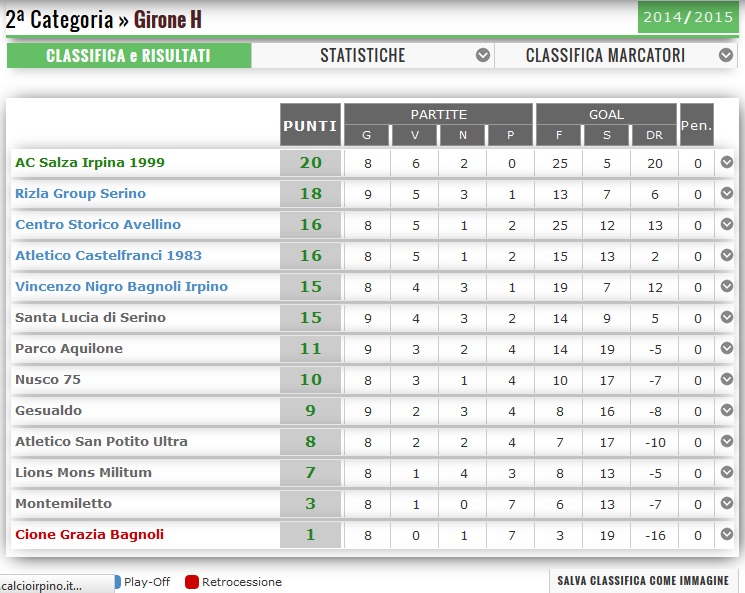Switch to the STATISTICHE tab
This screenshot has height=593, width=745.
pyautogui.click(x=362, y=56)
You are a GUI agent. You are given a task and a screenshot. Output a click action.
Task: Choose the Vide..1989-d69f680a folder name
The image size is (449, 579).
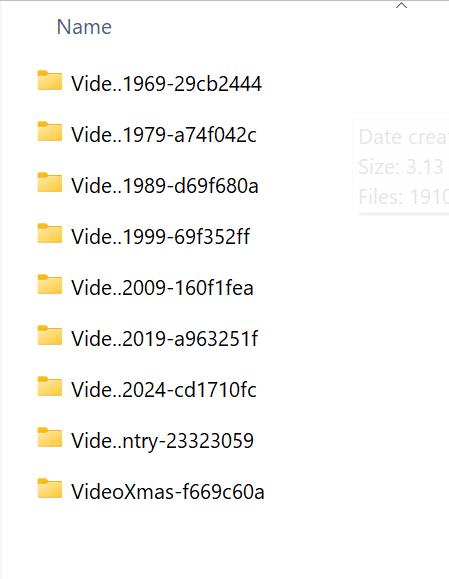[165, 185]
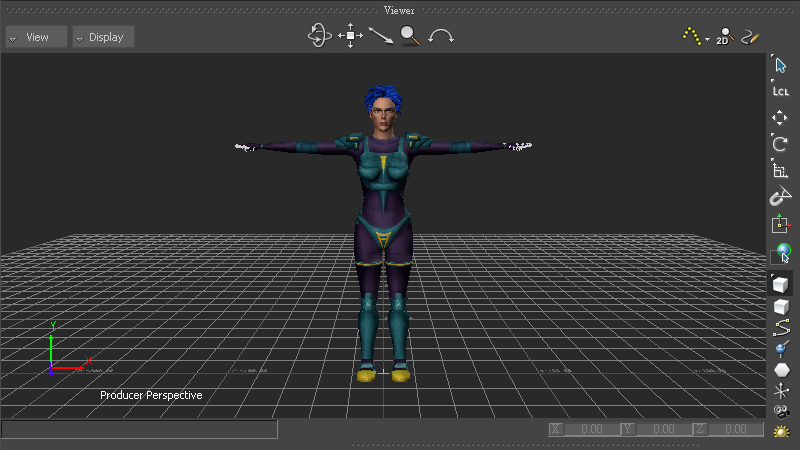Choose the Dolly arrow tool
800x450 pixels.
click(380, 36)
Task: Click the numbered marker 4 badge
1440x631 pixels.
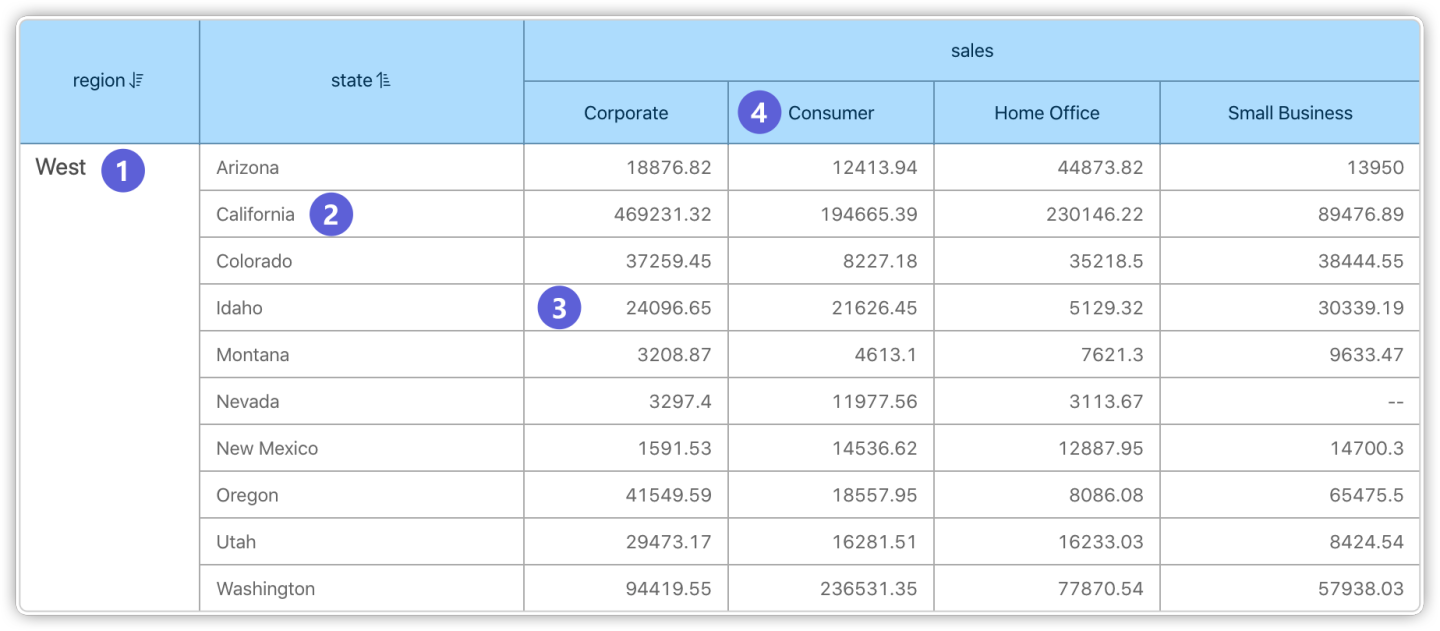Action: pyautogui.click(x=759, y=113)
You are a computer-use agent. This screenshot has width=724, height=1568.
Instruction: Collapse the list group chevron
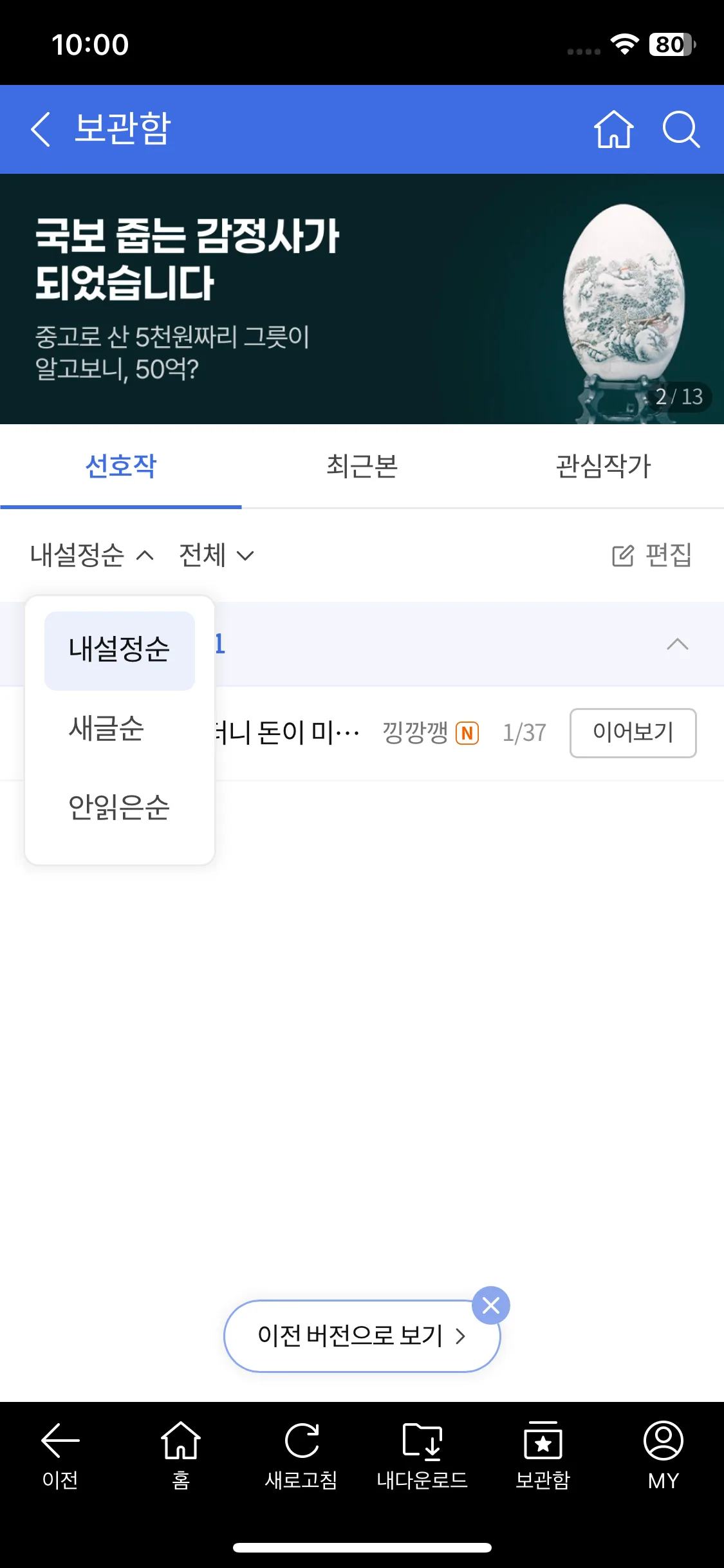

━━━

Problem statement:
Count the lines in the rows above that contain the word "width", and give only that number.

Exercise answer:
2